I've stumbled across this series of blog posts by an estimable fellow called William M Briggs, exposing the charlatanism of Sam Harris and his idiotic PLOS1 paper. Depressing that such statistically meaningless junk gets published. But people will believe what they want to believe, especially when there are pretty "scientific" pictures.

Saw the PM, William Hague, IDS and various other ministers at a big social event last night. All in very good form and heart. It's a huge responsibility that they are undertaking, and they are seriously trying with real values and dedication. Recent economic data suggests that we might well avoid a technical "double dip" recession, and I really hope we do. 

Sunday, February 05, 2012

Macroscopic quantum effects, and some support for maxHELP

Fascinating paper in Nature called Quantum-coherent coupling of a mechanical oscillator to an optical cavity mode.  Essentially they have built a small but decidedly macroscopic (31um diameter) optomechanical system which can be quantum-coupled to an optical system. This has to be done at very low temperatures (under 1K) to have reasonably long mechanical decoherence times, but of course the optical signal does not decohere much even at room temperatures.
Fig 1 from Nature paper. a, False-colour electron micrograph of resonator. b, Sketch of an optical whispering gallery mode in the microresonator (colours indicate optical phase). c, Simulated displacement (exaggerated for clarity) of fundamental radial breathing mode. d, Equivalent optomechanical Fabry–Pérot cavity

Although this kind of thing has been done before in terms of coupling to a microwave resonator, this makes much more real and tangible the fact that (at least at very low temperatures) quantum superposition is not just something that happens to objects at the atomic scale.

I've been too busy to think much about fundamental physics recently, but this paper "One or more bound planets per Milky Way star from microlensing observations" did catch my eye. It suggests that "it is the rule, rather than the exception, for stars in our Galaxy to host one planet or more. 'Super-Earths' are the most abundant type, being associated with around 62% of stars; 52% host cool Neptune-like planets; and 17% host 'Jupiters'."  This tends to support my maxHELP hypothesis. I wonder if there has been any progress on understanding this better?

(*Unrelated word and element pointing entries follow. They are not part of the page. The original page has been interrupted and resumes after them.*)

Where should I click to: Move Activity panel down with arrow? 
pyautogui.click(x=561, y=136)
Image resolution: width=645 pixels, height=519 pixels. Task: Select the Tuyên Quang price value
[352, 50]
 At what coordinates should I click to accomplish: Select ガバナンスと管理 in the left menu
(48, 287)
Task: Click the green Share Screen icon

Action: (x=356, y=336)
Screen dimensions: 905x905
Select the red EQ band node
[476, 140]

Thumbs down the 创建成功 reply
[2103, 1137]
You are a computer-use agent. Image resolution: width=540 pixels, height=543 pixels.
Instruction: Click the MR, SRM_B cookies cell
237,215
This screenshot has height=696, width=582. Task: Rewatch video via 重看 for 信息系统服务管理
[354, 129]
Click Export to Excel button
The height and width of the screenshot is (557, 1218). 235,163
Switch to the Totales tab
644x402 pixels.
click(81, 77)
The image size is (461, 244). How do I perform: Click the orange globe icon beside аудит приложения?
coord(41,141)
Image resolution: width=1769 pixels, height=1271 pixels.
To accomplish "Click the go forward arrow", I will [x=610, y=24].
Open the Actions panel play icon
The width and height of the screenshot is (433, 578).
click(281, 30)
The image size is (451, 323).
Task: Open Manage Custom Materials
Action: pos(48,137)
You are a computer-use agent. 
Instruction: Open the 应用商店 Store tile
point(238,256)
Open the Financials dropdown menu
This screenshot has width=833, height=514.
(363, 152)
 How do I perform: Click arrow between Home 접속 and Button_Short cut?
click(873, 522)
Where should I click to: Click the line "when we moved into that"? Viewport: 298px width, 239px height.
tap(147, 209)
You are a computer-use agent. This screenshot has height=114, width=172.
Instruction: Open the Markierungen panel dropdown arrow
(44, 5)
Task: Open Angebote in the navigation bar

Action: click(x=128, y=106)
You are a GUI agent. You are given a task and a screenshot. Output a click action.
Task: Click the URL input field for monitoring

Thursday, February 02, 2012

Aristo Sham at New year Celebration

To Chinese New Year reception organised by the Hong Kong Economic & Trade Office on Tuesday. Interesting - with impressive Dragon Dancers.  Also 15-year old prodigy Aristo Sham performed: Ravel's Toccata - quite fluently but it wasn't a very well judged piece for the Banqueting House's acoustics and although all the notes seemed to be in place, to bring this off properly requires a mastery of multi-level textures and larger scale structure that it would be unreasonable to expect from a 15-year-old.

Still one to watch I think. He has of course met Yundi and was interested to know about his tour.  We still don't know whether/when Yundi is coming to London.  Sebasitan See-Schierenberg also performed with him on the violin, clearly a much older and more mature player.